I don’t have a silver bullet to offer. I agree that IQ tests and gotcha questions are a terrible way to assess software engineering candidates. At best, they test only one desirable attribute; at worst, they are a crapshoot as to whether a candidate has seen a similar problem or stumbles into the key insight. Coding questions are a much better tool for assessing people whose day job will be coding, but conventional interviews — whether by phone or in person — are a suboptimal way to test coding strength. Also, it’s not clear whether a coding question should assess problem-solving, pure translation of a solution into working code, or both.

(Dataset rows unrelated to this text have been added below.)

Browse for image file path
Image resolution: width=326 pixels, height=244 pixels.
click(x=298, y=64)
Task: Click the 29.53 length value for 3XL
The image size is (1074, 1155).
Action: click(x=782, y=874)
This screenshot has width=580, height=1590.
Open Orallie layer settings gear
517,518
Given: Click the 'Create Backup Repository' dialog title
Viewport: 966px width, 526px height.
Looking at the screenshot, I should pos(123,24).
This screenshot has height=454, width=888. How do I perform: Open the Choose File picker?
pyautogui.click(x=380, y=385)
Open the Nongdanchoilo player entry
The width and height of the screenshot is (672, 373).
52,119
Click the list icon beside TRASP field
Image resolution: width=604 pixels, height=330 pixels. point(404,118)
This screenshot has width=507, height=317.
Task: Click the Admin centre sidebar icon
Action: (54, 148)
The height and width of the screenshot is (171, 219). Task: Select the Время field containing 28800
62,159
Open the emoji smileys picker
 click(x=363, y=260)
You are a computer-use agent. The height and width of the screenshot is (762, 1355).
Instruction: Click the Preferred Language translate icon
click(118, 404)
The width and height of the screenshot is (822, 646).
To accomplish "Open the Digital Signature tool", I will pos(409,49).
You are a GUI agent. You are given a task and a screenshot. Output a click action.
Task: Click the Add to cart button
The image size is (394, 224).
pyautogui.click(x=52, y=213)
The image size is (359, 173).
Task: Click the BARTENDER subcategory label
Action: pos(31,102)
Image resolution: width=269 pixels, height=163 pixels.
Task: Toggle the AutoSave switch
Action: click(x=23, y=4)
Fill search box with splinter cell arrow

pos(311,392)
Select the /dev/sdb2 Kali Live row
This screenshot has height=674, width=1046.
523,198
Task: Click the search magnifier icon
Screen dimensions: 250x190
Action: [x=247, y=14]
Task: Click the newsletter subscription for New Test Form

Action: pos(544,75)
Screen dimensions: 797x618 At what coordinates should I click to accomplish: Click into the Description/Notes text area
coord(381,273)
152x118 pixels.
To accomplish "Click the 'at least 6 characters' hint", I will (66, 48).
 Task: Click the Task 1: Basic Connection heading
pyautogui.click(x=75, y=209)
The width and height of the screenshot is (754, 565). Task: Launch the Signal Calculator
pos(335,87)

In the face of all of these challenges, I came up with an interview problem that has served me and others well for a few years at Endeca, Google, and LinkedIn. It is with a heavy heart that I retire it, for reasons I’ll discuss at the end of the post. But first let me describe the problem and explain why it has been so effective.

The Problem

I call it the “word break” problem and describe it as follows:

Given an input string and a dictionary of words,
segment the input string into a space-separated
sequence of dictionary words if possible. For
example, if the input string is "applepie" and
dictionary contains a standard set of English words,
then we would return the string "apple pie" as output.

Note that I’ve deliberately left some aspects of this problem vague or underspecified, giving the candidate an opportunity to flesh them out. Here are examples of questions a candidate might ask, and how I would answer them:

Q: What if the input string is already a word in the
   dictionary?
A: A single word is a special case of a space-separated
   sequence of words.

Q: Should I only consider segmentations into two words?
A: No, but start with that case if it's easier.

Q: What if the input string cannot be segmented into a
   sequence of words in the dictionary?
A: Then return null or something equivalent.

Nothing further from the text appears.